Exercise prompt: Repeat the entries exactly. Leave nothing out.
*** Opening Recorded data ***
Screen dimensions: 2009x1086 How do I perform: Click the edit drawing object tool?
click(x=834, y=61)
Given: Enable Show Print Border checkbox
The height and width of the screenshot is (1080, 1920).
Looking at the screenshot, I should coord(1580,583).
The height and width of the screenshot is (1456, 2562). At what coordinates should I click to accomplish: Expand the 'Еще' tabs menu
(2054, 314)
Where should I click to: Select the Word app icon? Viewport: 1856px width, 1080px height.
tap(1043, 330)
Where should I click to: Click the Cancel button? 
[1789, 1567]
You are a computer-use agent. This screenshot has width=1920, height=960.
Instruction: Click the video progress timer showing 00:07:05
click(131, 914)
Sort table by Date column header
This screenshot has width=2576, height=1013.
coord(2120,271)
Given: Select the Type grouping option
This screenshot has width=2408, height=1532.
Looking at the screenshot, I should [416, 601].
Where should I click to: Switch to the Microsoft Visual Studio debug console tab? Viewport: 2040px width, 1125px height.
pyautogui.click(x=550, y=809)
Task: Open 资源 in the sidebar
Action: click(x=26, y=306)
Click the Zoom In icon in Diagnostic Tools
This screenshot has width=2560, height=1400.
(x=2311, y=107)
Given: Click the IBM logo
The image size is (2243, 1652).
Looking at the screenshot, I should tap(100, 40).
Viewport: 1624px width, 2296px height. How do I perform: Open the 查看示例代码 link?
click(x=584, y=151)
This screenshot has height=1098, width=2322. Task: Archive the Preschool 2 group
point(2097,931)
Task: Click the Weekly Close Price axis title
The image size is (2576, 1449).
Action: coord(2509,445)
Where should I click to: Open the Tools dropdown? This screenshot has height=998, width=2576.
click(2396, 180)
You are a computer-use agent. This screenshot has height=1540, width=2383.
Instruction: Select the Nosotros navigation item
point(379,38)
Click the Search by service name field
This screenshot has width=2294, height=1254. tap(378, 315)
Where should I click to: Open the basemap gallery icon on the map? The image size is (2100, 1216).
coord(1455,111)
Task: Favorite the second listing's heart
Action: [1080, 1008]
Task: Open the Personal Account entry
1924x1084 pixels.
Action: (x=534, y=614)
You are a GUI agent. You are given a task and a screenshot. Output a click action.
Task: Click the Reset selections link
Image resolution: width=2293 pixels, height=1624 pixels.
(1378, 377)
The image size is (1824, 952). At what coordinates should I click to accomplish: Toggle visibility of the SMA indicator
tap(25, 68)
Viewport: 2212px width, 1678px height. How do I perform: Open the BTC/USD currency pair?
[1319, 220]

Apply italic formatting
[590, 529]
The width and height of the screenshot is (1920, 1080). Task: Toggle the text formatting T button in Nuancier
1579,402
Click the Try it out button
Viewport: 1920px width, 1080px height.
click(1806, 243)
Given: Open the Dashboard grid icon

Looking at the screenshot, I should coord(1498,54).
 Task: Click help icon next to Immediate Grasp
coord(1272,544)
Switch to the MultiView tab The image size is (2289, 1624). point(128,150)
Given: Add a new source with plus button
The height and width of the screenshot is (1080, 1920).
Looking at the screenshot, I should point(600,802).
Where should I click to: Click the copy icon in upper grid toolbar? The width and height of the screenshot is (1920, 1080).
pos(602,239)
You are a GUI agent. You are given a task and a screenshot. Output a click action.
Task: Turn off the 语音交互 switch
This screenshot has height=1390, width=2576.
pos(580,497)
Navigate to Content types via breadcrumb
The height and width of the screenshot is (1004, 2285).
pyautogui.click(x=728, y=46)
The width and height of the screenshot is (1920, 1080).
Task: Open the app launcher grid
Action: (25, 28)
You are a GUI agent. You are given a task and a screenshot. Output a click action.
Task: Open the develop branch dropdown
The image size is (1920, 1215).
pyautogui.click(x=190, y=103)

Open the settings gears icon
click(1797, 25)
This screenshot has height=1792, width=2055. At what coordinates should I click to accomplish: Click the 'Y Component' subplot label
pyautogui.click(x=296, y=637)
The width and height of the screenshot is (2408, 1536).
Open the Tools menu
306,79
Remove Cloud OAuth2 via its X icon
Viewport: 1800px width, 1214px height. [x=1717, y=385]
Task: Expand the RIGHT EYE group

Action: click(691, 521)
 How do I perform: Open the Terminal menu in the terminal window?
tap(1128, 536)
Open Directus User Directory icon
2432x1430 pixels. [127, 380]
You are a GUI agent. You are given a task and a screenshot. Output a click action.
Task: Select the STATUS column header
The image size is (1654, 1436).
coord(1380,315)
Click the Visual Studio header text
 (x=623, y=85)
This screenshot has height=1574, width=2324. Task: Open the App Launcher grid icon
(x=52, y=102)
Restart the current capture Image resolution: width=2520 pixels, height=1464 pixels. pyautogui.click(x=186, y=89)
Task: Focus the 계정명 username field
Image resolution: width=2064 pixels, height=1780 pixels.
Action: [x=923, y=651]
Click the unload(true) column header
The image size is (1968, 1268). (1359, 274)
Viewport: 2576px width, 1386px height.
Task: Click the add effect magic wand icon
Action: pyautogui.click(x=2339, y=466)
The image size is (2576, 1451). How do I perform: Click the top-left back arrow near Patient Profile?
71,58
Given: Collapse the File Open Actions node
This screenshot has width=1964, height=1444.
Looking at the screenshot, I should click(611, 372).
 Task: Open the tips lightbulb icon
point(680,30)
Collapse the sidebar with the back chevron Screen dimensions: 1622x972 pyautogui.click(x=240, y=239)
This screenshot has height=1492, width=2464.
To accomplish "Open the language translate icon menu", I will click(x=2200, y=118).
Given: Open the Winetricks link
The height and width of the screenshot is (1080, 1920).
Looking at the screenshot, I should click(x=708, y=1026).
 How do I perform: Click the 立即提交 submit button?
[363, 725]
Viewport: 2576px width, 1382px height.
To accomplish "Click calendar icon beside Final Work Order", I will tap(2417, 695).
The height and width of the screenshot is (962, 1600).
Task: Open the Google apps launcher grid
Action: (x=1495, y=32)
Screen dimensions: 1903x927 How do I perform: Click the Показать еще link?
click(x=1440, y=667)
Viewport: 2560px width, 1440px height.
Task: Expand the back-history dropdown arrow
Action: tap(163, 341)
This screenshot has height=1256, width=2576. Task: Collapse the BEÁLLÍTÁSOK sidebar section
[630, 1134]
*** Closing Recorded data ***
Answer to this exercise:
Screen dimensions: 2009x1086 How do I perform: Click the edit drawing object tool?
click(x=834, y=61)
Given: Enable Show Print Border checkbox
The height and width of the screenshot is (1080, 1920).
Looking at the screenshot, I should coord(1580,583).
The height and width of the screenshot is (1456, 2562). At what coordinates should I click to accomplish: Expand the 'Еще' tabs menu
(2054, 314)
Where should I click to: Select the Word app icon? Viewport: 1856px width, 1080px height.
tap(1043, 330)
Where should I click to: Click the Cancel button? 
[1789, 1567]
You are a computer-use agent. This screenshot has width=1920, height=960.
Instruction: Click the video progress timer showing 00:07:05
click(131, 914)
Sort table by Date column header
This screenshot has width=2576, height=1013.
coord(2120,271)
Given: Select the Type grouping option
This screenshot has width=2408, height=1532.
Looking at the screenshot, I should [416, 601].
Where should I click to: Switch to the Microsoft Visual Studio debug console tab? Viewport: 2040px width, 1125px height.
pyautogui.click(x=550, y=809)
Task: Open 资源 in the sidebar
Action: click(x=26, y=306)
Click the Zoom In icon in Diagnostic Tools
This screenshot has width=2560, height=1400.
(x=2311, y=107)
Given: Click the IBM logo
The image size is (2243, 1652).
Looking at the screenshot, I should tap(100, 40).
Viewport: 1624px width, 2296px height. How do I perform: Open the 查看示例代码 link?
click(x=584, y=151)
This screenshot has height=1098, width=2322. Task: Archive the Preschool 2 group
point(2097,931)
Task: Click the Weekly Close Price axis title
The image size is (2576, 1449).
Action: coord(2509,445)
Where should I click to: Open the Tools dropdown? This screenshot has height=998, width=2576.
click(2396, 180)
You are a computer-use agent. This screenshot has height=1540, width=2383.
Instruction: Select the Nosotros navigation item
point(379,38)
Click the Search by service name field
This screenshot has width=2294, height=1254. tap(378, 315)
Where should I click to: Open the basemap gallery icon on the map? The image size is (2100, 1216).
coord(1455,111)
Task: Favorite the second listing's heart
Action: [1080, 1008]
Task: Open the Personal Account entry
1924x1084 pixels.
Action: (x=534, y=614)
You are a GUI agent. You are given a task and a screenshot. Output a click action.
Task: Click the Reset selections link
Image resolution: width=2293 pixels, height=1624 pixels.
(1378, 377)
The image size is (1824, 952). At what coordinates should I click to accomplish: Toggle visibility of the SMA indicator
tap(25, 68)
Viewport: 2212px width, 1678px height. How do I perform: Open the BTC/USD currency pair?
[1319, 220]

Apply italic formatting
[590, 529]
The width and height of the screenshot is (1920, 1080). Task: Toggle the text formatting T button in Nuancier
1579,402
Click the Try it out button
Viewport: 1920px width, 1080px height.
click(1806, 243)
Given: Open the Dashboard grid icon

Looking at the screenshot, I should coord(1498,54).
 Task: Click help icon next to Immediate Grasp
coord(1272,544)
Switch to the MultiView tab The image size is (2289, 1624). point(128,150)
Given: Add a new source with plus button
The height and width of the screenshot is (1080, 1920).
Looking at the screenshot, I should point(600,802).
Where should I click to: Click the copy icon in upper grid toolbar? The width and height of the screenshot is (1920, 1080).
pos(602,239)
You are a GUI agent. You are given a task and a screenshot. Output a click action.
Task: Turn off the 语音交互 switch
This screenshot has height=1390, width=2576.
pos(580,497)
Navigate to Content types via breadcrumb
The height and width of the screenshot is (1004, 2285).
pyautogui.click(x=728, y=46)
The width and height of the screenshot is (1920, 1080).
Task: Open the app launcher grid
Action: (25, 28)
You are a GUI agent. You are given a task and a screenshot. Output a click action.
Task: Open the develop branch dropdown
The image size is (1920, 1215).
pyautogui.click(x=190, y=103)

Open the settings gears icon
click(1797, 25)
This screenshot has height=1792, width=2055. At what coordinates should I click to accomplish: Click the 'Y Component' subplot label
pyautogui.click(x=296, y=637)
The width and height of the screenshot is (2408, 1536).
Open the Tools menu
306,79
Remove Cloud OAuth2 via its X icon
Viewport: 1800px width, 1214px height. [x=1717, y=385]
Task: Expand the RIGHT EYE group

Action: click(691, 521)
 How do I perform: Open the Terminal menu in the terminal window?
tap(1128, 536)
Open Directus User Directory icon
2432x1430 pixels. [127, 380]
You are a GUI agent. You are given a task and a screenshot. Output a click action.
Task: Select the STATUS column header
The image size is (1654, 1436).
coord(1380,315)
Click the Visual Studio header text
 (x=623, y=85)
This screenshot has height=1574, width=2324. Task: Open the App Launcher grid icon
(x=52, y=102)
Restart the current capture Image resolution: width=2520 pixels, height=1464 pixels. pyautogui.click(x=186, y=89)
Task: Focus the 계정명 username field
Image resolution: width=2064 pixels, height=1780 pixels.
Action: [x=923, y=651]
Click the unload(true) column header
The image size is (1968, 1268). (1359, 274)
Viewport: 2576px width, 1386px height.
Task: Click the add effect magic wand icon
Action: pyautogui.click(x=2339, y=466)
The image size is (2576, 1451). How do I perform: Click the top-left back arrow near Patient Profile?
71,58
Given: Collapse the File Open Actions node
This screenshot has width=1964, height=1444.
Looking at the screenshot, I should click(611, 372).
 Task: Open the tips lightbulb icon
point(680,30)
Collapse the sidebar with the back chevron Screen dimensions: 1622x972 pyautogui.click(x=240, y=239)
This screenshot has height=1492, width=2464.
To accomplish "Open the language translate icon menu", I will click(x=2200, y=118).
Given: Open the Winetricks link
The height and width of the screenshot is (1080, 1920).
Looking at the screenshot, I should click(x=708, y=1026).
 How do I perform: Click the 立即提交 submit button?
[363, 725]
Viewport: 2576px width, 1382px height.
To accomplish "Click calendar icon beside Final Work Order", I will tap(2417, 695).
The height and width of the screenshot is (962, 1600).
Task: Open the Google apps launcher grid
Action: (x=1495, y=32)
Screen dimensions: 1903x927 How do I perform: Click the Показать еще link?
click(x=1440, y=667)
Viewport: 2560px width, 1440px height.
Task: Expand the back-history dropdown arrow
Action: tap(163, 341)
This screenshot has height=1256, width=2576. Task: Collapse the BEÁLLÍTÁSOK sidebar section
[630, 1134]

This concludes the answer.